WHAT IS NEEDED
Provide the count of lines below where "will" occurs, with no other output.

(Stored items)
==================================================

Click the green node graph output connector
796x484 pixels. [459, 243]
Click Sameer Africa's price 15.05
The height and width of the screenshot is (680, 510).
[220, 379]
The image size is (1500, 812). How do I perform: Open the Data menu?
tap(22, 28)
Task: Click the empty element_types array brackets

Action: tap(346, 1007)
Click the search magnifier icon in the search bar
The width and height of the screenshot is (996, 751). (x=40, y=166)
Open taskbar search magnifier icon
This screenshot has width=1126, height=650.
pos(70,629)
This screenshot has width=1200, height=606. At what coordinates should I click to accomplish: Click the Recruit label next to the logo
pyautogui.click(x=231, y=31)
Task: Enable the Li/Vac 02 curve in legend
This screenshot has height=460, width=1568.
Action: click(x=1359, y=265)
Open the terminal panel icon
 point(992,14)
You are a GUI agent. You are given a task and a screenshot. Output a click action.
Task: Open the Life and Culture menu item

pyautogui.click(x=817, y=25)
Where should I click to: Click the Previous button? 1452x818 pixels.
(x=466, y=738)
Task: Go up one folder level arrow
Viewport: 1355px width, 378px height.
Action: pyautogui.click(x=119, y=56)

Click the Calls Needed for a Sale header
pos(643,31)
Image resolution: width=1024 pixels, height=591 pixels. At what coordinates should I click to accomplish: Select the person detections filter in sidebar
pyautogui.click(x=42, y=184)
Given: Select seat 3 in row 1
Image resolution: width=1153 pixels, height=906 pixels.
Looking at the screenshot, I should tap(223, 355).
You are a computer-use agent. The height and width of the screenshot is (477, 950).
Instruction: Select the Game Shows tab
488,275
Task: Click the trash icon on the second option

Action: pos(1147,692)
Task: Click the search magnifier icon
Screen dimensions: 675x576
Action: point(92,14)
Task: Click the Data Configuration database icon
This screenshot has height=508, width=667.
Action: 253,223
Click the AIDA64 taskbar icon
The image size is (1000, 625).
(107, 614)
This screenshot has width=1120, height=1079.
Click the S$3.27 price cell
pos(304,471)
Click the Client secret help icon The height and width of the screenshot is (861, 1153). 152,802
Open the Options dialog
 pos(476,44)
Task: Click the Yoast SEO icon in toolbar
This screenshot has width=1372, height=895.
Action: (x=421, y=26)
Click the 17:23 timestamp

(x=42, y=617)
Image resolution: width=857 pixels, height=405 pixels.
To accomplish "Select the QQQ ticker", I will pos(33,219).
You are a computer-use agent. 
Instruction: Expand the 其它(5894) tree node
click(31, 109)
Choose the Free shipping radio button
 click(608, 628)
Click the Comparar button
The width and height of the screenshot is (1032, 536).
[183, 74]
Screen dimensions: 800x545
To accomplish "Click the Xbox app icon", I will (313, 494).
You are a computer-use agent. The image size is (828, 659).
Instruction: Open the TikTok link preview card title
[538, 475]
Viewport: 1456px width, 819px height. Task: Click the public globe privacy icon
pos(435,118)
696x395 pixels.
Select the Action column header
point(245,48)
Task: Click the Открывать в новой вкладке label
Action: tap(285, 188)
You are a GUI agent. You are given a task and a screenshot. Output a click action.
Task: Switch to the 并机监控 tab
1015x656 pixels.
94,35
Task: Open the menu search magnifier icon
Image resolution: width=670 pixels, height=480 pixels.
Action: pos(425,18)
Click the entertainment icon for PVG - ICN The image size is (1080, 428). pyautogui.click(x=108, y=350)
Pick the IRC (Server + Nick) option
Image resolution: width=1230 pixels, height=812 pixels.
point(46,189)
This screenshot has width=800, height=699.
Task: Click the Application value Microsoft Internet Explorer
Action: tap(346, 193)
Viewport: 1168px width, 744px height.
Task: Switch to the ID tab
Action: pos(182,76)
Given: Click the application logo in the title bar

==================================================

SOLVED EXERCISE
2